Pre-assembly. Packaging was decent









Complete! She's a beauty










I haven't been able to get out for a longer ride yet but up and down the street felt really, really nice.


----------



## Lakemichchip (May 19, 2008)

Very nice.....looks like my neighbor's FUJI!


----------



## Snakebitten (Jun 26, 2008)

Nice. All black all business. Hope you took the white tag off the spoke before you rode


----------



## nvincent (Apr 7, 2009)

I'm really thinking about getting this bike. How much does it weigh?


----------



## yakimushi (Mar 29, 2009)

nvincent said:


> I'm really thinking about getting this bike. How much does it weigh?


According to my bathroom scale it's 23.5 lbs (me holding bike minus just me). With all the weight spread over the bike it feels lighter but I've only ever ridden Wal-Mart bikes so it feels like a feather already. Quick edit, forgot to mention I bought a 54cm frame.

I took it to my local LBS to have it looked over and to help me get things properly adjusted and they were pretty impressed with the components for the price.
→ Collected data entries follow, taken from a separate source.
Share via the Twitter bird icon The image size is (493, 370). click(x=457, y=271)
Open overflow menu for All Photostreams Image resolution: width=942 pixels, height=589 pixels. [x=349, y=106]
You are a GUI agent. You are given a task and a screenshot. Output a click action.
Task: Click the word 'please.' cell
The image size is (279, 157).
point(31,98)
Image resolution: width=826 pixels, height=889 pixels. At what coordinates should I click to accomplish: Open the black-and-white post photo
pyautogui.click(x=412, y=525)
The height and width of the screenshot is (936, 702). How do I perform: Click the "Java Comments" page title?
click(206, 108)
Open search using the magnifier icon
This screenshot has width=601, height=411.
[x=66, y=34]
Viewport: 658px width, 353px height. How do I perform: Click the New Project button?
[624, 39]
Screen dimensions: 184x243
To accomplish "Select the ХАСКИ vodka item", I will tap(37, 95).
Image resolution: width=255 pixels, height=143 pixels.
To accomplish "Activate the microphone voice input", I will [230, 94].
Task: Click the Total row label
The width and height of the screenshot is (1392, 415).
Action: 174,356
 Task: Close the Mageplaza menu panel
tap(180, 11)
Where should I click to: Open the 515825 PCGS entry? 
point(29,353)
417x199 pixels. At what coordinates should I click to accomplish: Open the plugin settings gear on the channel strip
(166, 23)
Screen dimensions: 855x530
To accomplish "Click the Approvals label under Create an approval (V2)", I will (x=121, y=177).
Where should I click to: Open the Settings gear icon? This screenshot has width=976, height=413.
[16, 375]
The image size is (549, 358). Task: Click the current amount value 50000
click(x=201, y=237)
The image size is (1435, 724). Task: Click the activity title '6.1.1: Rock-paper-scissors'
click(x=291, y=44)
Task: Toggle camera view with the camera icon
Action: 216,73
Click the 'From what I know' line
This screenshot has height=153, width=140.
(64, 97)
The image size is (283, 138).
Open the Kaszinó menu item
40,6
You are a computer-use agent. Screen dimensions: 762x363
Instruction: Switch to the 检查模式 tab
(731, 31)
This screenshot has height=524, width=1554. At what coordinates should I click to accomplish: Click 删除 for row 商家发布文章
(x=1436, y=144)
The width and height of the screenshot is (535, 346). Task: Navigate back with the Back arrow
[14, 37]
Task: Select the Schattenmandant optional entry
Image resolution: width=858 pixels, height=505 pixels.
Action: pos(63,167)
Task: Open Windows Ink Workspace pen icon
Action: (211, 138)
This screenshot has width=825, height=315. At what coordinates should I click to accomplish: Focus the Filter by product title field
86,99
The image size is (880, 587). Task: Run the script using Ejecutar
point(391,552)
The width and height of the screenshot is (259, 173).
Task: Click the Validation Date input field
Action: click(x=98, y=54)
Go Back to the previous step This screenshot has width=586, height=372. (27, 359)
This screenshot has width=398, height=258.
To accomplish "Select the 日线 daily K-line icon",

Not to mention how slick the black on black on black looks


----------



## nvincent (Apr 7, 2009)

yakimushi said:


> According to my bathroom scale it's 23.5 lbs (me holding bike minus just me). With all the weight spread over the bike it feels lighter but I've only ever ridden Wal-Mart bikes so it feels like a feather already. Quick edit, forgot to mention I bought a 54cm frame.
> 
> I took it to my local LBS to have it looked over and to help me get things properly adjusted and they were pretty impressed with the components for the price. Not to mention how slick the black on black on black looks


Cool, thanks!

Right now I'm still deciding between this one and Motobecane Sprint. It definitely helps that this one is $300 cheaper.


----------



## Lakemichchip (May 19, 2008)

The carbon stays on the Sprint are sure sweet. I have been thinking about a Sprint purchase for a few months. Looks like a FUJI!


----------



## 20sMotoSpirit (May 27, 2007)

nvincent said:


> Cool, thanks!
> 
> Right now I'm still deciding between this one and Motobecane Sprint. It definitely helps that this one is $300 cheaper.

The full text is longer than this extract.